READING TEXT =
It suddenly strikes you how little Nepal has changed. The Ranas have just been overthrown, but the political forces are at each other throats. There is infighting within the Nepali Congress, and the backbiting is even more vicious within the Koirala clan. India is concerned that Nepal is not listening to its concerns, which has to mainly do with taming Himalayan rivers.
MP's memoirs are from a rewritten manuscript after the original was lost and half of the book is an appendix made up of a fascinating series of letters and official documents between Nehru, MP and Tribhuban.
Krishna Prasad Koirala (Pitaji), the father of MP, BP and GP was a freedom fighter who was exiled to India because he stood up against the Rana regime. The Koirala brothers followed their revolutionary father foot-steps and were also packed off to India.
At first, they participated in the Indian independence movement. MP and BP were even imprisoned in India by the British and there they came in contact with Mahatma Gandhi, Jaya Prakash Narayan, Ram Manohar Lohiya and other Indians who were on the frontline of the struggle against colonialism.
After 1947, the Koirala brothers with other young Nepali political activists turned their attention to liberating Nepal from the century-old Rana Oligarchy. It is obvious the democratic movement in Nepal gained its inspiration from the Indian freedom movement, but they soon realised the bitter truth that a newly-independent India was not at the outset supportive of the anti-Rana insurrection. The Koiralas at first took up arms against the Ranas, with Mahabir Shamsher helping to transport guns and dropping pamphlets in Nepal from a DC-3 of his airline.

Collected data:

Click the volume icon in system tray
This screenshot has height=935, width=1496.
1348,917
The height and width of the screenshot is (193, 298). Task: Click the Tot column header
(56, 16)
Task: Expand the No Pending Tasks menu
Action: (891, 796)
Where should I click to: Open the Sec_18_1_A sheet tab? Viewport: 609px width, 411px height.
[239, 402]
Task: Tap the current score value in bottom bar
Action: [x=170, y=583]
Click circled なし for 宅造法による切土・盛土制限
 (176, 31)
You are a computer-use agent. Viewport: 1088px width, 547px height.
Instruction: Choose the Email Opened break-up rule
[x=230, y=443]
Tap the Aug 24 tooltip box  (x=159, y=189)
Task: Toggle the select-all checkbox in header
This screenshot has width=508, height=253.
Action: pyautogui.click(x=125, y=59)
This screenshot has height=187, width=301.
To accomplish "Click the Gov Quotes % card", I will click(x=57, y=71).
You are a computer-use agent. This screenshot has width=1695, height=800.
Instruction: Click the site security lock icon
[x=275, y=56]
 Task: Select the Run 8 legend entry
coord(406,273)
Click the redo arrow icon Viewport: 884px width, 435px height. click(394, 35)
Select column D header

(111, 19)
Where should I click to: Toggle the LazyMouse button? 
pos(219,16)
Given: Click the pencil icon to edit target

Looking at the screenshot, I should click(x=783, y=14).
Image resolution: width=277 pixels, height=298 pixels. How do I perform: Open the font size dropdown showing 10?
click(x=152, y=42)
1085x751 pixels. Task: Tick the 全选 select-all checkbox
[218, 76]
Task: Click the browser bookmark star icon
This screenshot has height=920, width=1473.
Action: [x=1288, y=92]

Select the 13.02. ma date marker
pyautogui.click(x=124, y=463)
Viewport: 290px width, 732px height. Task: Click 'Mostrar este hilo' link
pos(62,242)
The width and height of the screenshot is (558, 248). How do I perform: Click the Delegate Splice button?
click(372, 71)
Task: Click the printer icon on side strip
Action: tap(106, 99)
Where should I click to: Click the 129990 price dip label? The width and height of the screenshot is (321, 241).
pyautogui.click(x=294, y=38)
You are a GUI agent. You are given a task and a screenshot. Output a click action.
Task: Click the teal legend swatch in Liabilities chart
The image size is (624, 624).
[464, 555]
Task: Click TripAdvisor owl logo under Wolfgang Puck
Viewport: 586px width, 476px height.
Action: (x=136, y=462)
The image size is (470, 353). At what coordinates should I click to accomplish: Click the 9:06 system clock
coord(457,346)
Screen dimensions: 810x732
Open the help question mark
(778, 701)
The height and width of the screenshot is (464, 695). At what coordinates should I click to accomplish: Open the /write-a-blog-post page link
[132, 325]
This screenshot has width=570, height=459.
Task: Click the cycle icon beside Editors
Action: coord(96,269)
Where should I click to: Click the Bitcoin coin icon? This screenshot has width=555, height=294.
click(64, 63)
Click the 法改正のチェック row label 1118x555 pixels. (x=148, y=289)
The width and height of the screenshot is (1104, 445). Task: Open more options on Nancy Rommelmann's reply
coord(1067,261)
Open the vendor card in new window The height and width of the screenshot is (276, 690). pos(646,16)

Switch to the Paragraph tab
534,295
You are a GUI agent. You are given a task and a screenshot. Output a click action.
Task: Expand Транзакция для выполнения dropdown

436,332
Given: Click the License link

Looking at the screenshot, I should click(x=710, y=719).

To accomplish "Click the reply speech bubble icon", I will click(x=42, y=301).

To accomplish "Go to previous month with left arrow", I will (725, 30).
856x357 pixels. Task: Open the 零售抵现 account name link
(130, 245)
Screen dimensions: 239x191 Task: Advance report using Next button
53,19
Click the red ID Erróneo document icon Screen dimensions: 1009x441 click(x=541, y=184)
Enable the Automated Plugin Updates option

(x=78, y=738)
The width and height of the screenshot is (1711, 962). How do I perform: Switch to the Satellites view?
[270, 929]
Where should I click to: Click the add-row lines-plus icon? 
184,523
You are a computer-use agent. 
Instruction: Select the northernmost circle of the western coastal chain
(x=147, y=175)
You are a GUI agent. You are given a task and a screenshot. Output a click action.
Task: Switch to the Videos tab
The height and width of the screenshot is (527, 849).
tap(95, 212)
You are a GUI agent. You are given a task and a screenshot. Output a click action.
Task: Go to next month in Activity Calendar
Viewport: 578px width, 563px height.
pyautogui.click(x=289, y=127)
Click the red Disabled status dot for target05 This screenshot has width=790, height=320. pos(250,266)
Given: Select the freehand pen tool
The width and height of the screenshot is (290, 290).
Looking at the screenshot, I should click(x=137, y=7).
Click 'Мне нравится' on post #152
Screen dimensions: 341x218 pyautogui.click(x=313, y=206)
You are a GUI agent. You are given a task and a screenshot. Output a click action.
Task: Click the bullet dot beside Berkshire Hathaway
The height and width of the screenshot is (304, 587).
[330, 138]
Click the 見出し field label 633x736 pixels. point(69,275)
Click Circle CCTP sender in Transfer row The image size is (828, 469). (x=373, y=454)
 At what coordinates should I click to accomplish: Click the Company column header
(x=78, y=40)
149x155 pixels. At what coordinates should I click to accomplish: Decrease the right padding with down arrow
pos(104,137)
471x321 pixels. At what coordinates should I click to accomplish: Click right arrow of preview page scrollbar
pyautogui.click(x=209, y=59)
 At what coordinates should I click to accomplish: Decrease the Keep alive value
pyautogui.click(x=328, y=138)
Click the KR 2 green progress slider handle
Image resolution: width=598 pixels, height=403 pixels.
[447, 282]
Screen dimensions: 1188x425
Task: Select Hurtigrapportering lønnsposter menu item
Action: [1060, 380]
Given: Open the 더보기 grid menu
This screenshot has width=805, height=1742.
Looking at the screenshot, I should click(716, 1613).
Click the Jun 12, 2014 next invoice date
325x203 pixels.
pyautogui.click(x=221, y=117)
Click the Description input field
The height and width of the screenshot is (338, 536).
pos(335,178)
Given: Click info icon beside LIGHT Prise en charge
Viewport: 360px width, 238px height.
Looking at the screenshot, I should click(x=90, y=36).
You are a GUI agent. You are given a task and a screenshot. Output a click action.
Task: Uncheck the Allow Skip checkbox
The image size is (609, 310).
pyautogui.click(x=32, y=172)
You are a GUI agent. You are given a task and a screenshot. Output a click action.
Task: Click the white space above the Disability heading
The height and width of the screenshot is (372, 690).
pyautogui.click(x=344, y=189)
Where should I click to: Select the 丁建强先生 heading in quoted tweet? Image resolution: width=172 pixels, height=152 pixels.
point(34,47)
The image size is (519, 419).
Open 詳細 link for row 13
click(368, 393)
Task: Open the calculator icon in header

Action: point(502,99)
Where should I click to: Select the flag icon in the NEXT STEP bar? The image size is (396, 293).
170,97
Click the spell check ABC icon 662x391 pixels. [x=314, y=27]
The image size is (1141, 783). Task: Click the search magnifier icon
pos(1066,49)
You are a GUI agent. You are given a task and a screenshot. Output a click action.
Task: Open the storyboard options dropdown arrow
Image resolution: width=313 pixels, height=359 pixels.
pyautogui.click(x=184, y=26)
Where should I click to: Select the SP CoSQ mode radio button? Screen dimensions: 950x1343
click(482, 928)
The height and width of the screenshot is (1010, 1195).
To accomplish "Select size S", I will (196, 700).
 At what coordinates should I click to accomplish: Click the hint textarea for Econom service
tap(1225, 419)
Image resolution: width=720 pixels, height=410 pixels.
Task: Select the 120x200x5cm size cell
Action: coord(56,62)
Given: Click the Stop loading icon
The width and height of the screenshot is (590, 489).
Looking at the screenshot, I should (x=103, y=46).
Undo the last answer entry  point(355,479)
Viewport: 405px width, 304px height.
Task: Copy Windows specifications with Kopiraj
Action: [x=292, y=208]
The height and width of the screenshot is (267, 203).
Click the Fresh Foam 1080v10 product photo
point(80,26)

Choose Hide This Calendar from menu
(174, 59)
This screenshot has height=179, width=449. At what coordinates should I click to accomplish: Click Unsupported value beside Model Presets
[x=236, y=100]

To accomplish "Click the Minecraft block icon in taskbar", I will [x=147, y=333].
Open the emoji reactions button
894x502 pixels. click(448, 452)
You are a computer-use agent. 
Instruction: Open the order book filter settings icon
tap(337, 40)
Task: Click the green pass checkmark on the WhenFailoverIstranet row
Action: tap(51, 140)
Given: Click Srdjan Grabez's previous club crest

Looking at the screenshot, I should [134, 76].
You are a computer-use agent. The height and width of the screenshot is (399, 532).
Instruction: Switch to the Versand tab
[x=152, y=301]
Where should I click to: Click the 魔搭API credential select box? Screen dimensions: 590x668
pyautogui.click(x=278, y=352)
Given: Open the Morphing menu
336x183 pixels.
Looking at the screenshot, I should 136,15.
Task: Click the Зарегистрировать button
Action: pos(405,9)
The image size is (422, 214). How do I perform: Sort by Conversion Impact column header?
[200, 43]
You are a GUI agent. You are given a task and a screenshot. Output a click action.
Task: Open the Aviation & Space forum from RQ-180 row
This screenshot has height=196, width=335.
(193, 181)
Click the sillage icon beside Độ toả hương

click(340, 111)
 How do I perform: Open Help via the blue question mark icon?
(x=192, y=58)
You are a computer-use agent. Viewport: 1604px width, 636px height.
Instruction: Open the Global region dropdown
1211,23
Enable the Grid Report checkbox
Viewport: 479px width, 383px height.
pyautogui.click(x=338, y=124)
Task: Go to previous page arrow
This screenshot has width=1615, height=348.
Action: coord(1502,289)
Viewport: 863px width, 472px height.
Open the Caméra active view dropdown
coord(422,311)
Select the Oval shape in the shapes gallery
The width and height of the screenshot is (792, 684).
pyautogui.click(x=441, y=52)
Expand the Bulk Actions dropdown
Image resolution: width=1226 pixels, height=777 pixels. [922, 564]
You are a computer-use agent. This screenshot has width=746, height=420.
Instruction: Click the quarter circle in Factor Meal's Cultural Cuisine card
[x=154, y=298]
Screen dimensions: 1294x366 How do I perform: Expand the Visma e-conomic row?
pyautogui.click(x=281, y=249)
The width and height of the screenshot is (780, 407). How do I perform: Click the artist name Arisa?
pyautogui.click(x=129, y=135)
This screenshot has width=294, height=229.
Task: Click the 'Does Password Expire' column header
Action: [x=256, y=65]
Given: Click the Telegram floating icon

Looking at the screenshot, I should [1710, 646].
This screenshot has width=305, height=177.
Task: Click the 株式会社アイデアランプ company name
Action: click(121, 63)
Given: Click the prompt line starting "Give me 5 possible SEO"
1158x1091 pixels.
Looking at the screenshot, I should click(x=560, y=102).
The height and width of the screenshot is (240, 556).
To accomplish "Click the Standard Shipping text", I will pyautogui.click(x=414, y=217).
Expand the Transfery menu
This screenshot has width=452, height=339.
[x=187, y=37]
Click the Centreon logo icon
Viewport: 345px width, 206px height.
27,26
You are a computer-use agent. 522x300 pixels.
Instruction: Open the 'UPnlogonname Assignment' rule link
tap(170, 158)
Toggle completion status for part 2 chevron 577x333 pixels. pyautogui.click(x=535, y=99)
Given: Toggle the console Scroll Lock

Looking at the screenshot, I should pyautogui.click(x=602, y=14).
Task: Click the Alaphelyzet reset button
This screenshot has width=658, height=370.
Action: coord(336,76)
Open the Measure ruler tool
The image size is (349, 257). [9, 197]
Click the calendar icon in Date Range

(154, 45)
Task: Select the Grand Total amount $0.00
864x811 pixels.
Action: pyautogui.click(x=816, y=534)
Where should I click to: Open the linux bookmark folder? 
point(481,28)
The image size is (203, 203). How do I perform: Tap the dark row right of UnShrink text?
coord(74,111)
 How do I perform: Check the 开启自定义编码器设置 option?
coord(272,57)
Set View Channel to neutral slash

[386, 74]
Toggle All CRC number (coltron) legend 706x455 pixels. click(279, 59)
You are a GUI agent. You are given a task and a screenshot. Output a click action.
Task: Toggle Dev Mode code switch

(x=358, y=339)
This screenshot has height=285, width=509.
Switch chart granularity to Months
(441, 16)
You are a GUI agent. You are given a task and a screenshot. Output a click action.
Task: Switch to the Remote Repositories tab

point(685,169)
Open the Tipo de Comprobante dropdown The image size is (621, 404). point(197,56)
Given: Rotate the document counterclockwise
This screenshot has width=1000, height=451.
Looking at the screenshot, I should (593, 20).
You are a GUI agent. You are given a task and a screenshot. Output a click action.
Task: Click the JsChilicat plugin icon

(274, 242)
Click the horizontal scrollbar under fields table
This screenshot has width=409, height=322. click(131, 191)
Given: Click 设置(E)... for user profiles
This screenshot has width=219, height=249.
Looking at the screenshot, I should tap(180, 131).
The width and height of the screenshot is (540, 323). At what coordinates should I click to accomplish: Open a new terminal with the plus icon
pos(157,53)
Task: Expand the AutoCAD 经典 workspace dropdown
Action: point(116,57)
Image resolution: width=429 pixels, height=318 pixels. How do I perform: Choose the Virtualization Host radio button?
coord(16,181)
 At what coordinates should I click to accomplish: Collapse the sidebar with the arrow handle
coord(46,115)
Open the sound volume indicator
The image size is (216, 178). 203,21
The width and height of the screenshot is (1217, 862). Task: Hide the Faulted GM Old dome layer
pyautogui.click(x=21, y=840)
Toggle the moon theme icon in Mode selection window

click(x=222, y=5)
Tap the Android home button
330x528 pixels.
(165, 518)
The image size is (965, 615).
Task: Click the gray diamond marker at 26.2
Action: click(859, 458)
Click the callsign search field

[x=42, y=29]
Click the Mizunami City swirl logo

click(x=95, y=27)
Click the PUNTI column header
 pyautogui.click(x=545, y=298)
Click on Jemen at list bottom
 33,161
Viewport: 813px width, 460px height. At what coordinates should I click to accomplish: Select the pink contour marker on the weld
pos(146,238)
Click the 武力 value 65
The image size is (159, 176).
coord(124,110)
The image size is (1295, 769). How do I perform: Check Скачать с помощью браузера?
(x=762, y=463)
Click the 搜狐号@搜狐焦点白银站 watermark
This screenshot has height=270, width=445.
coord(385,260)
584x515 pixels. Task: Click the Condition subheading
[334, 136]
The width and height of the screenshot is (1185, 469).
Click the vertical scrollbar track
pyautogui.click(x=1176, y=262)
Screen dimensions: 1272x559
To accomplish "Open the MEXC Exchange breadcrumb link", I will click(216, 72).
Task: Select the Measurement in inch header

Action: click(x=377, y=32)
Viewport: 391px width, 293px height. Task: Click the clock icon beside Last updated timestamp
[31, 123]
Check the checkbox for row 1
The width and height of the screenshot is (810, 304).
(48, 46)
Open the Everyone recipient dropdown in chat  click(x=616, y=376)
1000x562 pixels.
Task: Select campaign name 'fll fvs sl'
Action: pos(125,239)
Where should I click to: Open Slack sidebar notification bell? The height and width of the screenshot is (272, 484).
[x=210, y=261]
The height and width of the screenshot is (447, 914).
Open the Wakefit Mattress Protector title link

ACTION ITEM A = According to the passage on the Koirala brothers, how did Mahabir Shamsher help the fight against the Ranas?
ACTION ITEM B = Pick up the passage on the Koirala brothers after its last sentence and continue writing it.
The entries were taken from a different source than the passage.

ANSWER SPACE A = He helped transport guns and dropped pamphlets in Nepal from a DC-3 of his airline.

ANSWER SPACE B =
Under MP's command, the insurrection spread in 1950 and border towns like Birganj, Nepalganj, Dhangadi and Biratnagar were captured. Thir Bam Malla was killed during the Birganj attack, and the bada hakim was killed during the battle for Dhangadi. Rana soldiers fired on protesters in Gaur, killing many people. Narad Muni Thulung took over Bhojpur and later advanced on Kathmandu via Sindhuligadi. The book takes us through the splits between the BP and Dilliraman Regmi factions and the patching up to set up the Nepali Congress.
MP acknowledges BP's role, and does not criticise his brother even thought their relations were strained. By shunning populism, MP showed statesmanship but it isolated him and ultimately cost him political support.
The book gives us insight into the 1950 Delhi Agreement between the Ranas, King Tribhuban and the Congress. The so-called tripartite agreement, it turns out, was actually bilateral: between the Jawaharlal Nehru and the Rana rulers. Indian ambassador CPN Sinha was holed up at Hyderabad House with Tribhuban, and he constantly bullied Matrika who had wanted the meeting to take place in Nepal.
Then there was the case of the 3.5 million in Indian currency that the guerrillas had captured during the insurrection. The money was taken to Patna from where MP, BP, Subarna Shamsher, Mahabir Shamsher and MP's sister Vijaya took it on a DC-3 to Delhi. But at Delhi airport, the plane was seized by Indian intelligence, the entire group was detained at the customs office overnight.
The next morning when MP Koirala went to see Nehru at Tinmurti Bhavan, he was rebuked. MP maintained that the money was brought to Delhi to be handed over to Tribhuban, so the king would give his blessings for the anti-Rana revolution. MP suspects that Subarna Shamsher had colluded with Delhi to discredit the movement.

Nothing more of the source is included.